Throughout the year, First Daughter Ivanka Trump has pushed for child care to be included in Republicans’ tax reform plans. Her most recent pitches, according to reports, have been to double the child care tax credit from $1,000 to at least $2,000 annually.
Previously, Ivanka Trump had met with Republicans around a so-called “$500 billion child care plan” that was thought to be similar to the President’s campaign proposal for a child care tax deduction that would allow individuals who earn less than $250,000 a year (or couples who earn less than $500,000) to deduct the average cost of child care in their state from their income taxes.
Critics of Trump’s tax deduction proposal, including Care.com CEO Sheila Lirio Marcelo, have charged that the largest beneficiaries would be affluent families rather than those who need it the most. “It actually doesn’t help make child care more affordable for the vast majority of working families,” Marcelo said in an interview with Bloomberg.
Back when he was on the campaign trail, President Trump’s proposal also called for the creation of dependent care savings plans and expansion of the earned income tax credit to provide a child care rebate for lower-income families without income tax liability. It’s unclear if those initiatives will remain a part of a new Trump plan.
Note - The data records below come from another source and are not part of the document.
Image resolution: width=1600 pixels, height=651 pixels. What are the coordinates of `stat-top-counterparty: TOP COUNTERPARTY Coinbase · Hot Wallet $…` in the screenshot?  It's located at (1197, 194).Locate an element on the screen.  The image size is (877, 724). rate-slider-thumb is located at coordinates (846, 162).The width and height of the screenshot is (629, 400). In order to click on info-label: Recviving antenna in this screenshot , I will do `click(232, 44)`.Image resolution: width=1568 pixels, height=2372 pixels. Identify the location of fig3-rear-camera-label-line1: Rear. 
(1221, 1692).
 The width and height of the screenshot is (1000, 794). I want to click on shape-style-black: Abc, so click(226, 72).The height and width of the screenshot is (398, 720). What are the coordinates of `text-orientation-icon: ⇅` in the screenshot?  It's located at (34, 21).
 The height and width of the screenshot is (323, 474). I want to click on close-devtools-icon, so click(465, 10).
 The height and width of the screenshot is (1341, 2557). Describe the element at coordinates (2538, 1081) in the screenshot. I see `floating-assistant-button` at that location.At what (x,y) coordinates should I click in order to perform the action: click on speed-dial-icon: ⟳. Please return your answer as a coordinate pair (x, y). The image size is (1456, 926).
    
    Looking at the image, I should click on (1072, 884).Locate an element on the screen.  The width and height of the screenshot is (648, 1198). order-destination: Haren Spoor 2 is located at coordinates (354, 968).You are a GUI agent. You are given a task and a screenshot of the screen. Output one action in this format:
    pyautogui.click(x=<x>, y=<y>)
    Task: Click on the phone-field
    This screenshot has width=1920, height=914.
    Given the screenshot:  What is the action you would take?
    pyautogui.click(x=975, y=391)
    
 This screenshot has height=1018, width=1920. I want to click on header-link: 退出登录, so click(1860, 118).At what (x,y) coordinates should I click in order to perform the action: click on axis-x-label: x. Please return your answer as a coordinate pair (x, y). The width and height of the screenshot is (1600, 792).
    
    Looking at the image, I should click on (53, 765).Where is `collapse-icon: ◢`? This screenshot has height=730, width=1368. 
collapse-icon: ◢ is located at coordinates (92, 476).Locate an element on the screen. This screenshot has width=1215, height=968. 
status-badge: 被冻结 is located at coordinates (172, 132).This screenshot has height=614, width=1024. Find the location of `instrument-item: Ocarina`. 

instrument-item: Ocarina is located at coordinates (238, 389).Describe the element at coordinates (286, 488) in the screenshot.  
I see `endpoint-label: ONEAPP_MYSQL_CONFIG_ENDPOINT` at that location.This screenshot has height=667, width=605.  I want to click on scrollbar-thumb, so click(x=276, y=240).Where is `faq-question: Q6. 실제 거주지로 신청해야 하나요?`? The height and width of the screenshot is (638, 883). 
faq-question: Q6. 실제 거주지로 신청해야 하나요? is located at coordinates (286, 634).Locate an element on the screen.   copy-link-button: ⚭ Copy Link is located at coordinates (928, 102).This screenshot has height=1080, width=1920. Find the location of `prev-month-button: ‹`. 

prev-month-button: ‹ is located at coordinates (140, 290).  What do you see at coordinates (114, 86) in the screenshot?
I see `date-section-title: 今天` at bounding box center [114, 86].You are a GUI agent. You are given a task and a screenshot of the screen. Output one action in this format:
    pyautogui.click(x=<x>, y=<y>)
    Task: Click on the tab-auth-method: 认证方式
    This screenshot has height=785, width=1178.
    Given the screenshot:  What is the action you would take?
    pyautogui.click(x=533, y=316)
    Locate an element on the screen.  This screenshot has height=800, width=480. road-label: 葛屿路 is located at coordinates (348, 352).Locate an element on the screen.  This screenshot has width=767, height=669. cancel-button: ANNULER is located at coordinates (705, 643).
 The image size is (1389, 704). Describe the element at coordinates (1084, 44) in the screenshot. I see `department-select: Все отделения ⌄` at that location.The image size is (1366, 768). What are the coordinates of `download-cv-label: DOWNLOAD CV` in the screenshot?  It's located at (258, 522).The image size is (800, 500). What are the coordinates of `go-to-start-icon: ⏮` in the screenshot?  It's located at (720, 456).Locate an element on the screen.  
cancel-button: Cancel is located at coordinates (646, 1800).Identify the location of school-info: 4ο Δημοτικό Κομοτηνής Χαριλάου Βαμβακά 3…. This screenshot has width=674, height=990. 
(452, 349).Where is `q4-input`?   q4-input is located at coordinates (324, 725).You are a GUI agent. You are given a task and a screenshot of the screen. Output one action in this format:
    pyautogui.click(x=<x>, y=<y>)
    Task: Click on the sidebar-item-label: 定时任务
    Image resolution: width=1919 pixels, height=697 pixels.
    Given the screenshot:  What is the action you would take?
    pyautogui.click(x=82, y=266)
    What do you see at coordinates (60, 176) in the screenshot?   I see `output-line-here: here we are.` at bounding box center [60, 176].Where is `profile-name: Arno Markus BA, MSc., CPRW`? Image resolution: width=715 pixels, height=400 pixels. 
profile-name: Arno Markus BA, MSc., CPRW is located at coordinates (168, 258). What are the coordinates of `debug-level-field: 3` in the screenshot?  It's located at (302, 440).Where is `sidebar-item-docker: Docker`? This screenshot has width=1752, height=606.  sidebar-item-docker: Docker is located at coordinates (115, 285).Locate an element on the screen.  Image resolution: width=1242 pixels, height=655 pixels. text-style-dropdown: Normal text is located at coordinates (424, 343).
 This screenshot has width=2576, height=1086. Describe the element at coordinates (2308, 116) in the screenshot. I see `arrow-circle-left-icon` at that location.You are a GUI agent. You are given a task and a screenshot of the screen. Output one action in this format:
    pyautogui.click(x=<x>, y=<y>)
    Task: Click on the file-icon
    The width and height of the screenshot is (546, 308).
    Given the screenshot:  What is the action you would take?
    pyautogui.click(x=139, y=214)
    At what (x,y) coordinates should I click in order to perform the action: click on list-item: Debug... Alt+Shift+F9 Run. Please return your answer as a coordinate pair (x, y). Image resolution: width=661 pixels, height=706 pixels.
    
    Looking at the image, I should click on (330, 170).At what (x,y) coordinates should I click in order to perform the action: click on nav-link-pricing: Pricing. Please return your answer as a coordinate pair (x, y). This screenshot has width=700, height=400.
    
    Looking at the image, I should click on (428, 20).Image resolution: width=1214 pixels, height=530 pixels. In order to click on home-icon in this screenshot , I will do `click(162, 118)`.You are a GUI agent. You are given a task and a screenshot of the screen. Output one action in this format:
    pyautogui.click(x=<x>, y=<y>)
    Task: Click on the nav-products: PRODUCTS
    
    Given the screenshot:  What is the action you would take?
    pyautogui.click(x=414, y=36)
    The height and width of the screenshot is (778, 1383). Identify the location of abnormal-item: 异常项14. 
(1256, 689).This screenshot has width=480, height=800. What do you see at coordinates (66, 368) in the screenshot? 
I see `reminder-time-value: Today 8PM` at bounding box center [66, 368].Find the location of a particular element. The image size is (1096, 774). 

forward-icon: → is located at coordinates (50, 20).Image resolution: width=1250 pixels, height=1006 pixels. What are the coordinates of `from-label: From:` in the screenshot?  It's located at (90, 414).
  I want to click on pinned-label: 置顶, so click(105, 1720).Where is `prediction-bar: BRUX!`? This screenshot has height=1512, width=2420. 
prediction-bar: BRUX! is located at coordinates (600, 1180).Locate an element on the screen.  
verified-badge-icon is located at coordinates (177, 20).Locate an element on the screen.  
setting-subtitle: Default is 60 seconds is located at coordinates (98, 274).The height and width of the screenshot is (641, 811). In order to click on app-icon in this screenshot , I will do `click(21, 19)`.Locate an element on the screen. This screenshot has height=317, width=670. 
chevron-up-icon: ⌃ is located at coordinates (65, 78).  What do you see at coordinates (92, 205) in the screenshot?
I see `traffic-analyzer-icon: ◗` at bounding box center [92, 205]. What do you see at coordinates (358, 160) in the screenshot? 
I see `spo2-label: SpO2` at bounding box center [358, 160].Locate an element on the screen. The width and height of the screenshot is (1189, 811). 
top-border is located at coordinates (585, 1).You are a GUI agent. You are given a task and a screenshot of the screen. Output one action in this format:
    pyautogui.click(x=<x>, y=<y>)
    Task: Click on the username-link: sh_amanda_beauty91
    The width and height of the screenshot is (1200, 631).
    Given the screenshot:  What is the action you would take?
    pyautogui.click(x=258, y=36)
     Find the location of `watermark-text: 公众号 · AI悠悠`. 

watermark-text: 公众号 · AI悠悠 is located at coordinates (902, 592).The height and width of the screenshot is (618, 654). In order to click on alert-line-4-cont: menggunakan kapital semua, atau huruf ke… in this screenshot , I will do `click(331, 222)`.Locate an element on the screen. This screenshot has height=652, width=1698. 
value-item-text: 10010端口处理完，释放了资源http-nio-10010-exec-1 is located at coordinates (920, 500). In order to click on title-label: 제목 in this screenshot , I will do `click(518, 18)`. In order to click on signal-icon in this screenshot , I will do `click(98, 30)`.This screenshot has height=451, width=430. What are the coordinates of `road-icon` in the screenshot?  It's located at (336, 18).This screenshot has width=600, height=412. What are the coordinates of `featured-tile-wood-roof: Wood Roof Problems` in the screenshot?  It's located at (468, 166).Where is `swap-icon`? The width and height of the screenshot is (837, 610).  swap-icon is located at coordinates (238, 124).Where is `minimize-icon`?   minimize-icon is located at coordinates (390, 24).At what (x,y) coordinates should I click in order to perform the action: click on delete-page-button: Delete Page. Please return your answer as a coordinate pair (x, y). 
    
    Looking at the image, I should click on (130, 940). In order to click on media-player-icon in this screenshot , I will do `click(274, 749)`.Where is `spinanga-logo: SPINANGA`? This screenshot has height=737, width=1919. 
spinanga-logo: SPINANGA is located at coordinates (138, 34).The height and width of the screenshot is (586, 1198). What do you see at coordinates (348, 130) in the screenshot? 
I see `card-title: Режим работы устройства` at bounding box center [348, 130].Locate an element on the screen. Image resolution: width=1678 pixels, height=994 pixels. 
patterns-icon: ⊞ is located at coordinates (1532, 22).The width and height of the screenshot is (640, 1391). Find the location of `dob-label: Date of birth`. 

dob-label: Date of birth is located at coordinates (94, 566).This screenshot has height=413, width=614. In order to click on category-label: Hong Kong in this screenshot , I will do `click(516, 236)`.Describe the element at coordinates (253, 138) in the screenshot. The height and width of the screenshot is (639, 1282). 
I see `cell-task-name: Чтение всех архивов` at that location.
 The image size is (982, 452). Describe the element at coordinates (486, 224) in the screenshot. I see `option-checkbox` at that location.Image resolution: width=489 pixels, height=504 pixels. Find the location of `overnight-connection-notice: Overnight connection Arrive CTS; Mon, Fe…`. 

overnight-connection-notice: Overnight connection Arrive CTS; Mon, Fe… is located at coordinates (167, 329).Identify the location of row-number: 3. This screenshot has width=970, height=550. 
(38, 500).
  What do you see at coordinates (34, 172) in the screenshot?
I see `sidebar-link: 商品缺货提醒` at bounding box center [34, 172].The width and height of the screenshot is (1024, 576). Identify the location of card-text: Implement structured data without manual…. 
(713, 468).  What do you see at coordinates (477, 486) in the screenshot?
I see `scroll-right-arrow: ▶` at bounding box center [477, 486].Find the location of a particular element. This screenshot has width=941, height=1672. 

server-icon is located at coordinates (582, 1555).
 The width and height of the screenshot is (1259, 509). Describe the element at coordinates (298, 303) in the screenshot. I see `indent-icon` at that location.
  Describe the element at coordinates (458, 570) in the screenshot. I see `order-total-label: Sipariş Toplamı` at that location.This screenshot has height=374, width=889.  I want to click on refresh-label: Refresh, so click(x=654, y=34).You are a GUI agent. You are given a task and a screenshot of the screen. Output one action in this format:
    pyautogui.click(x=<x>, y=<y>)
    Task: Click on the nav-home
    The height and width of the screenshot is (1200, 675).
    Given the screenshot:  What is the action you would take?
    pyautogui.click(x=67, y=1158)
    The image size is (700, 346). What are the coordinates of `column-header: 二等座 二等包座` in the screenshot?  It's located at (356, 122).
Plenty of questions remain about the Child Care for Working Families Act – and for child care policy in general.
One question would be whether families who employ nannies or utilize in-home family day care could expect to see any relief from the high cost of care. The average weekly rate for family day care was $200 and for a nanny was $565 in 2016, according to our latest Cost of Care report.
Another question is viability. Vox, for example, described the Child Care for Working Families Act as “dead on arrival in a Republican Congress,” arguing that Republican lawmakers would likely reject the expansion in government spending.
In any event, child care continues to be a part of the national conversation. How and whether it becomes a priority remains to be seen.